Chanur’s Homecoming by CJ Cherryh

Chur blinked. Blinked and found Jik there, when she had remembered only dimly why he was there at all. Their little galley table held more places than usual. Space folded itself. A lot of things fit.

“Push them out of the system,” Chur said then. “That’s what we have to do. Cut them to ribbons on first encounter. The han knows they’re coming. The mahendo’sat have told them. Haven’t you, Jik?”

“A,” the mahendo’sat said, and shrugged.

“There was Banny Ayhar. Ayhar went on to Maing Tol. You gave them a message, Jik, when they shot me at Kshshti. I’ve figured their course home. That’s where they’d have gone. Nothing would stop them. Not with what they knew. Not with what you gave them to carry. Isn’t that so, Jik?”

“Good guess,” Jik said, in better hani than he usually spoke. He leaned his elbows on the table. “Bad luck at Kshshti dock. How you know ’bout Maing Tol?”

”I told her,” Geran said. ‘ ‘Told her the message was all right. Gods, she got a hole in her gut defending it, you think I wouldn’t tell her that? It was important, after all.”

“Better be. I got a hole in my gut to prove it. You think I’m going to lose track of something like that? Banny Ayhar went on to Maing Tol and I know she went with something of yours. I know what I’d have done in Banny Ayhar’s place. I’d have gotten out of there fast. I’d have run for home the safest, shortest way. And the Personage at Maing Tol would have a thing to say to the han about then, wouldn’t he, knowing he had to arrest that whole crew or let them go. Let them go with a message. Let them go with a whole mahen company to see them home.”

“I’m not at controls,” Pyanfar said. “I’ve been thinking about something like that. I’ve hoped it was so. But this isn’t my shift. Not my watch.”

“I told you that,” Geran said.

“Hey, you think I don’t keep track of things? I’m better than that. I know where I am. I’ve known all this time. You think it’s easy running calc in your head? I know where every ship could be. And how long. I know their mass and their cap. I know what their drop time is. I got gray hairs in this game. I know our competition, don’t I? Not competition this time. Our help. All the help we got. Trust me, captain. I got it figured for you.”

”Not my watch,” Pyanfar said again.

And left the table. Was gone.

So did others. “I’m sorry,” Jik said. “I’m not here.”

Then she was alone with the crew again. Khym left. Then she did.

There was deathly quiet. Tully was anchor, in a long dark sea.
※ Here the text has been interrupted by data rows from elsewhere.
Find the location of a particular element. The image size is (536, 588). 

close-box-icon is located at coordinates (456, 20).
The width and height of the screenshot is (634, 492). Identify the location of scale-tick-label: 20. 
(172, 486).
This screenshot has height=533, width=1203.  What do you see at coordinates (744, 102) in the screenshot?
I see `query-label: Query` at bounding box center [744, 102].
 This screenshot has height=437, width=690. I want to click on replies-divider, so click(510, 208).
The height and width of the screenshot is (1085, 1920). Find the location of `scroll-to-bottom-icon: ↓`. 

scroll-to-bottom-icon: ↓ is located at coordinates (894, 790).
She reached out and carefully, in motion that took the better part of a day, perhaps, in timestretch, disconnected herself.

. . . down again. . . . gravity slope.

It was hard to move at all. But Chur did that, levered herself to the side of the bed and remembered-she could have forgotten nothing-to put the safety back. For Tully’s sake.
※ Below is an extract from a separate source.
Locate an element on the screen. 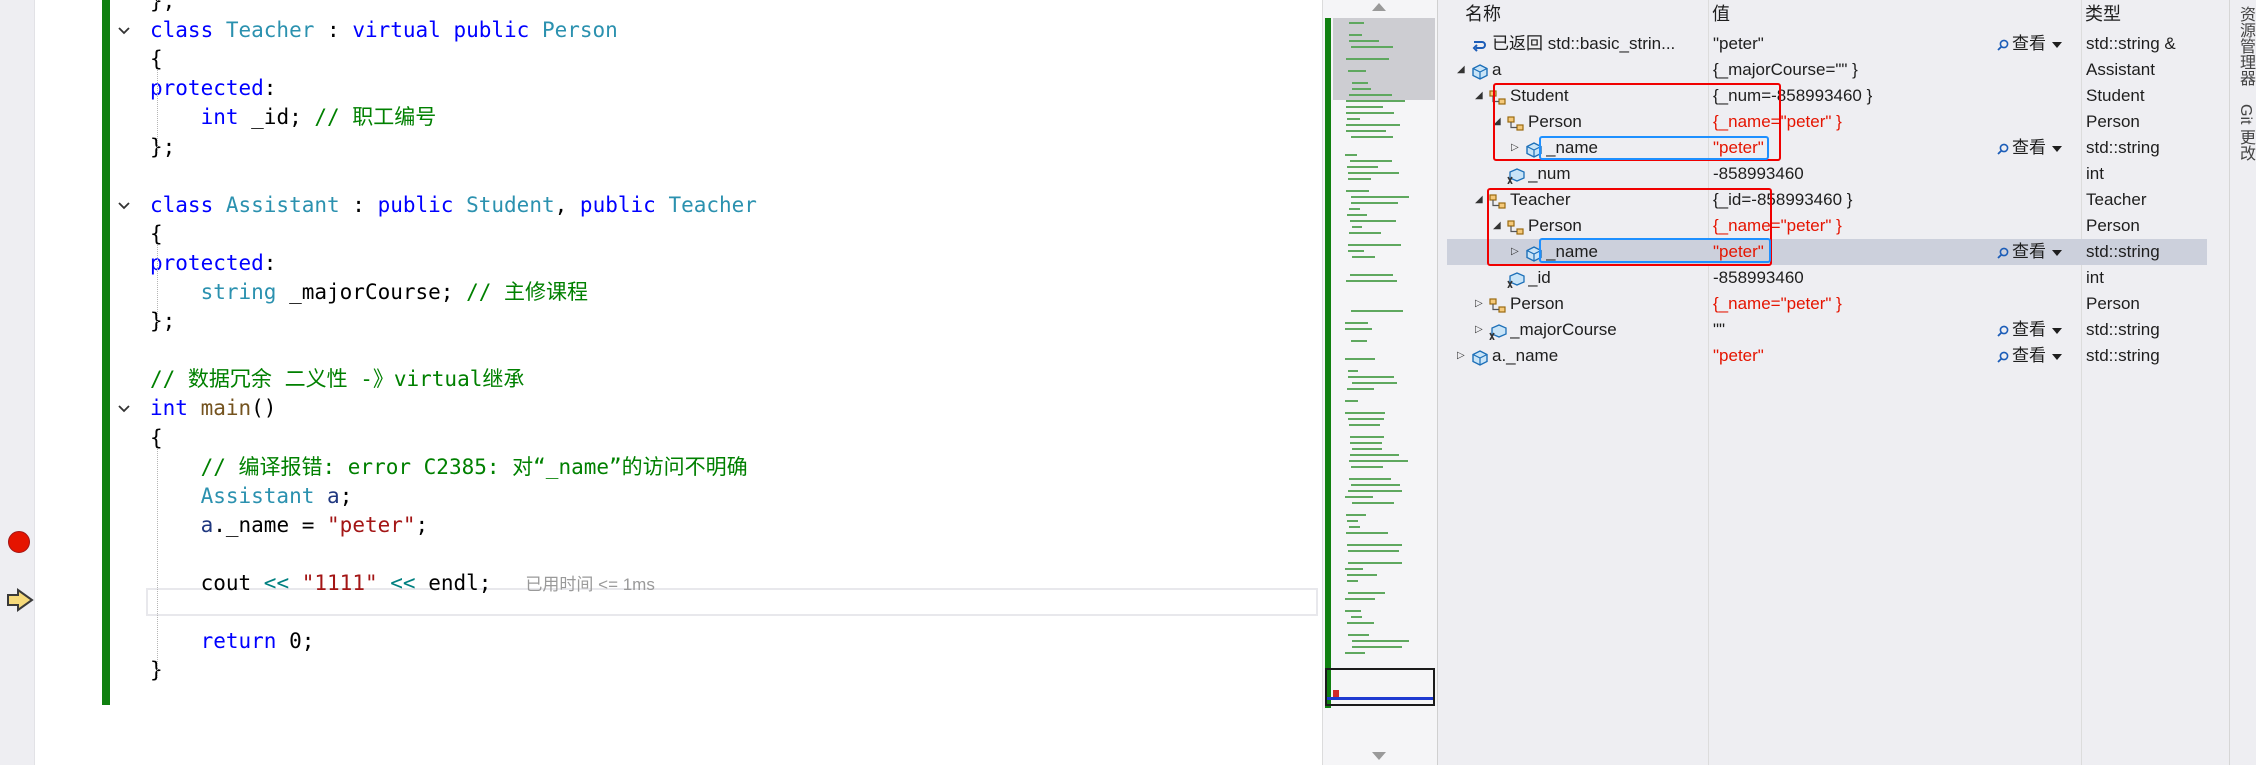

Longer still down the corridor, which reeled and snaked and kept going into the lighted bridge. Perhaps it took a day to walk it. Dark things skittered and moved, ran like black, rapid serpents in the corridors.
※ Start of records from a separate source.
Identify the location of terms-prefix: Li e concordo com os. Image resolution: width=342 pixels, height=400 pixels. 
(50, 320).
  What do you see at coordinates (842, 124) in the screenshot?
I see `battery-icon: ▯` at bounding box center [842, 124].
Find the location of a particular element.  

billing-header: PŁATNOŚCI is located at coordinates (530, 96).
New logical track: moving and breeding. Feeding where they could. Insulation. Plastics. Ignoring barriers.

Akkht-bred. Like the kif.

Alert within jump.

. . . down and still falling. . . .

She made it as far as the captain’s place. And leaned there. “Captain,” she said, perhaps another day in the saying of it: “The mahendo’sat. A message has gone to them. A message can have reached from Maing Tol to Iji. Ayhar of Prosperity will have come home. From Kirdu to Kita is one jump. A ship can have gone to Iji from there. From Kirdu to Ajir, one; from there to Anuurn. Our ships will have heard. They’ll come home, captain. As we are, coming home at the earliest possible. The mahendo’sat will not have resisted this move. The quarry goes to the small valley, but hunters cross the hill. That is only reasonable.” Words slurred. She watched the slow twitch of a listening ear. Not her captain, but this stranger. Tauran. She knew that too.